The input images are expected to be an image and a label file of the same shape and voxel size. The exact shape and voxel size do not matter as the notebook can automatically crop and resample the images as appropriate. The label images should take on an integer value between 0 and 3, as follows:

- **0** represents unlabeled pixels. These will be assigned a weight of 0 during training, effectively causing them to be ignored.
- **1** represents foreground pixels (aka neurons). They are assigned a high weight during training.
- **2** represents background pixels (aka pixels that do not belong to any neuron). They are assigned a low weight during training, with the weight decreasing the further away they are from neurons.
- **3** represents gap pixels. These are pixels between two adjacent neurons. In order for the Segmentation Net to learn to perform instance segmentation (splitting adjacent neurons into two separate objects), it is imperative that pixels between two adjacent neurons be labeled as background. Thus, those pixels are labeled with this special label rather than the typical background label 2, and when the network input data is created, they are assigned a very high weight.
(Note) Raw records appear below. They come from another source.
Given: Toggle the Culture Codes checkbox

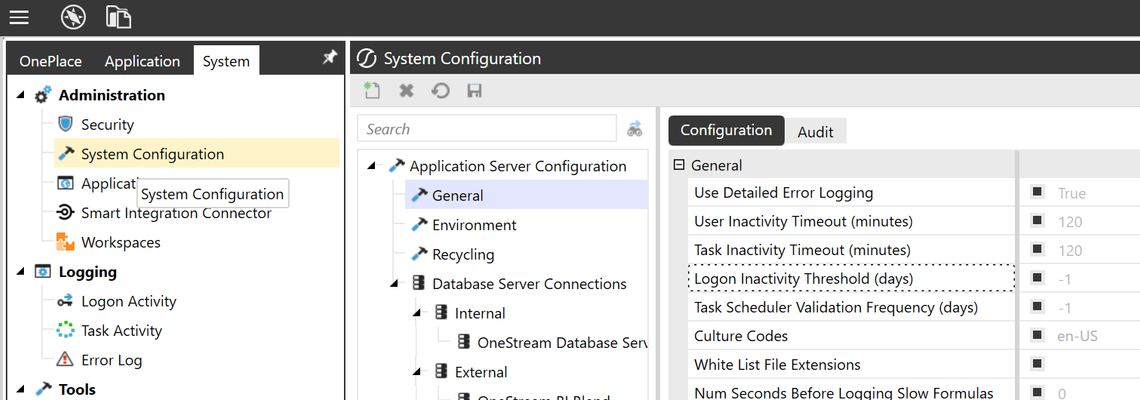Looking at the screenshot, I should click(x=1037, y=336).
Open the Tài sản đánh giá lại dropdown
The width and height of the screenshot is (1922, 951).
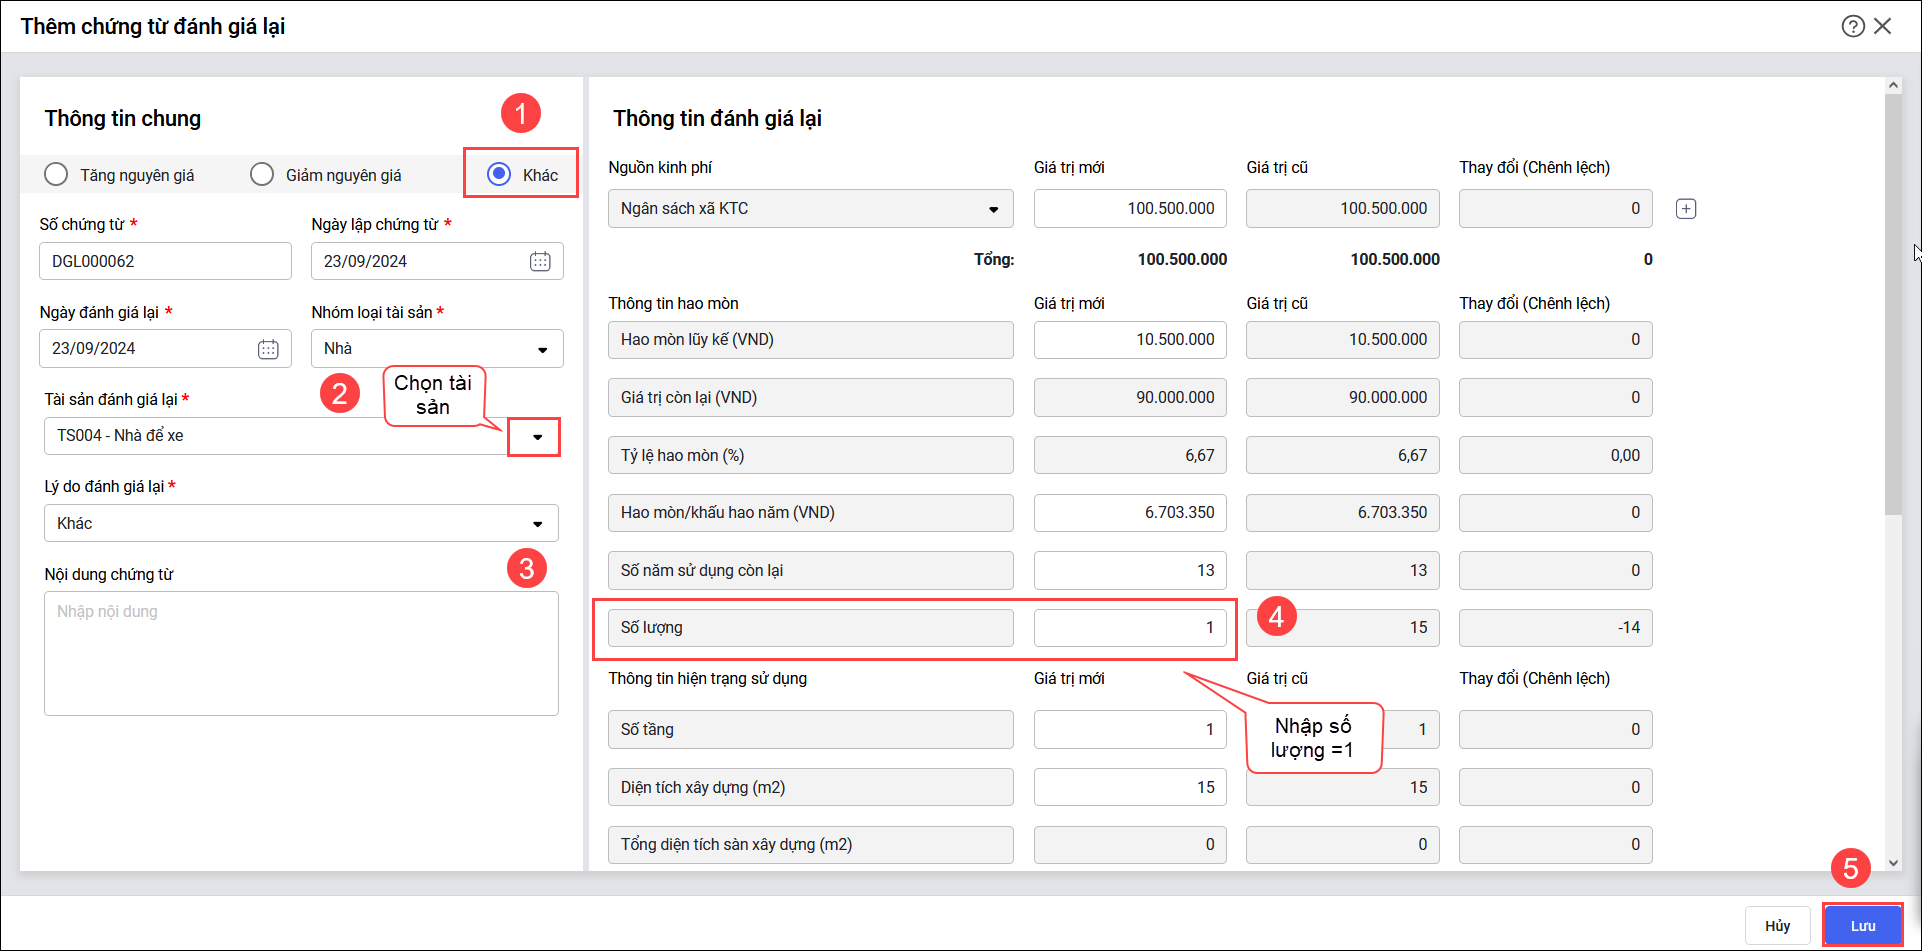[x=537, y=437]
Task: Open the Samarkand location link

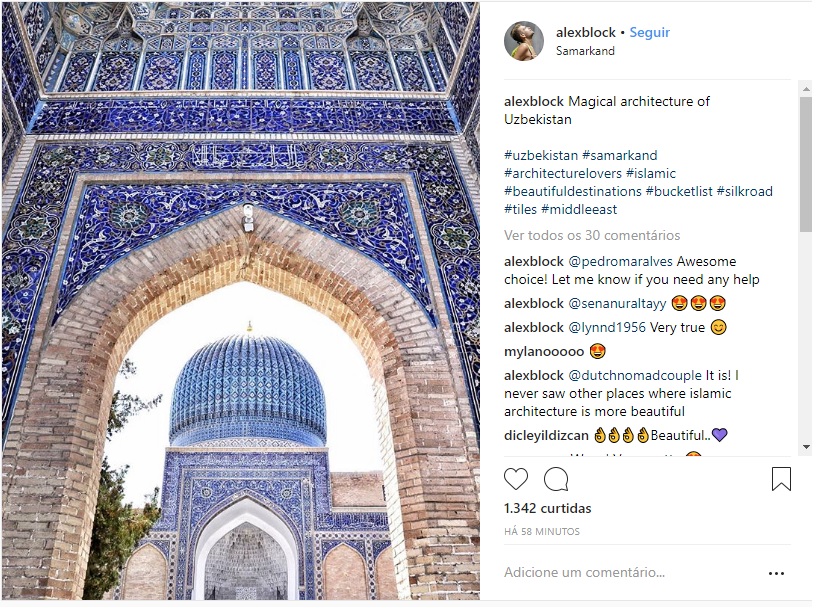Action: coord(585,51)
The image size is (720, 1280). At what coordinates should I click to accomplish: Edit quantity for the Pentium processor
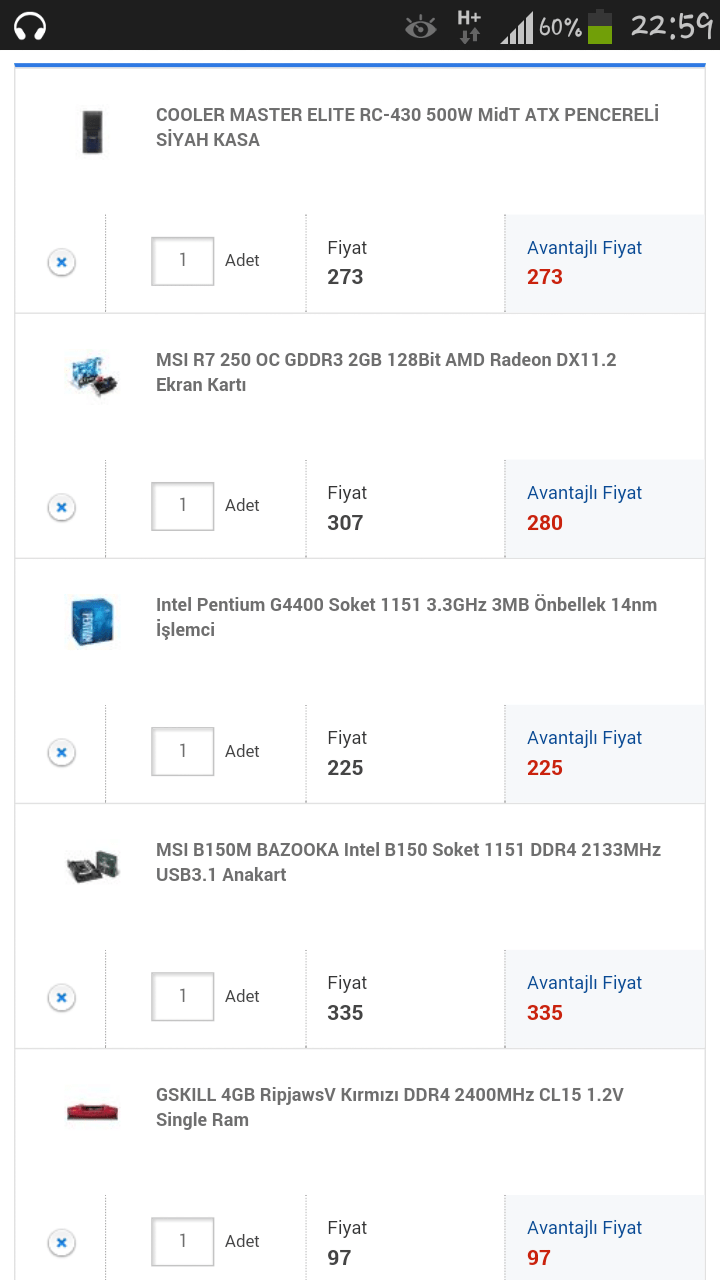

To label an image, you can load the image in ITK-SNAP from its MHD file via File -> Open Main Image. Then you can load the labels from their NRRD files via Segmentation -> Load Segmentation. You can then edit the segmentation in ITK-SNAP and save it to an NRRD file. Alternatively, to create an entirely new segmentation, you can simply start drawing on the image using the various label markers (as described above), and then save the result as an NRRD file. Remember to draw in all three dimensions! It is not necessary to label every pixel - indeed, in the initial twelve training and validation images, only about 1% of pixels had a nonzero label. Focus on labeling difficult pixels where the Segmentation Net is struggling - for example, very dim neurons, or a tight ball of neurons.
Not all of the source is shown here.